Chipmaker originally brought this site to our attention last year. It has since been resurrected and now resides at this address.

Vintage Farm Plans Home Page 

This is a really neat site if you have the tools, ability and enjoy building things yourself.

Mark


----------



## chrpmaster (May 5, 2004)

> _Originally posted by memmurphy _
> *Chipmaker originally brought this site to our attention last year.
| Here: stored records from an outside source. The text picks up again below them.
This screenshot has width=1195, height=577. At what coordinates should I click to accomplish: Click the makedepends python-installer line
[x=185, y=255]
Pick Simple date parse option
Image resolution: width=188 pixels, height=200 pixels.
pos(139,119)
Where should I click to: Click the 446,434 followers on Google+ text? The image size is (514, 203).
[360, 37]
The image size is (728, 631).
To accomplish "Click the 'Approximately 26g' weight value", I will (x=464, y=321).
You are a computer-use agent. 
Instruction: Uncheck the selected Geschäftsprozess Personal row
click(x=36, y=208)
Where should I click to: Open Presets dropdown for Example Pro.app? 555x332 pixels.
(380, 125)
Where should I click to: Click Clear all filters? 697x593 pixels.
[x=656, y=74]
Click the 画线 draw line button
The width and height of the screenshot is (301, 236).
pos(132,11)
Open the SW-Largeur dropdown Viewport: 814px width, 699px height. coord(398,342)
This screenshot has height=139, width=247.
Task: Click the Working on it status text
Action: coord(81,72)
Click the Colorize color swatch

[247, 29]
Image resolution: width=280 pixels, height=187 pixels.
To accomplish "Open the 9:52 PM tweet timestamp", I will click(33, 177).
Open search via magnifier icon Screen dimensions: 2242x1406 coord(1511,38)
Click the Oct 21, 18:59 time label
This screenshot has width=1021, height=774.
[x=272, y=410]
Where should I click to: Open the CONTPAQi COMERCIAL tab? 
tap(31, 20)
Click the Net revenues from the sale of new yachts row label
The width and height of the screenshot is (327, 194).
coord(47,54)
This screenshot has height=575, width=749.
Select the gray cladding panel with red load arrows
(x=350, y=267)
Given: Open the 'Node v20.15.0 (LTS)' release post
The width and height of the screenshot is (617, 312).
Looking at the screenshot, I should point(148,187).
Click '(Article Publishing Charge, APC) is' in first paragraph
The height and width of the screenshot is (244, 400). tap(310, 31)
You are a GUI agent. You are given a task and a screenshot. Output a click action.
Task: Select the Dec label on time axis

It has since been resurrected and now resides at this address.
> 
> Vintage Farm Plans Home Page
> ...


Or you can be like me and download/print lots of these plans then never get around to makeing them because you lack "the tools, ability and enjoy building things yourself." 
 

Andy


----------



## Ernie (Mar 18, 2004)

Andy, to funny.....There never seems to be enough hours in a day to plan that far ahead to make or build myself something...I seem to be mr nice guy of the neighbor hood all of a sudden... is spring in the air......


----------



## memmurphy (Sep 18, 2003)

*Re: Re: New Vintage Farm Plans Home Page*



> _Originally posted by chrpmaster _
> *Or you can be like me and download/print lots of these plans then never get around to makeing them because you lack "the tools, ability and enjoy building things yourself."
> 
> 
> Andy *


I resemble that statement. :lmao: 

Mark


----------



## Ingersoll444 (Sep 17, 2003)

You know? I was thinking the SAME thing. I have STACKS of this stuff from the web printed out. Some times I DO get to build something though. Last summer I built a pinic table I had printed out plans for.


----------



## MowHoward2210 (Nov 2, 2003)

*Re: Re: Re: New Vintage Farm Plans Home Page*



> _Originally posted by memmurphy _
> *I resemble that statement. :lmao:
> 
> Mark *


:lmao: Me too, Mark!


----------



## catmando (Dec 18, 2004)

*Internet Plans*

Does anyone have plans for building something from old stacks of internet plans?


----------



## Ingersoll444 (Sep 17, 2003)

*Re: Internet Plans*



> _Originally posted by catmando _
> *Does anyone have plans for building something from old stacks of internet plans? *



LOL


I have built some fires from them. Seem to work good


----------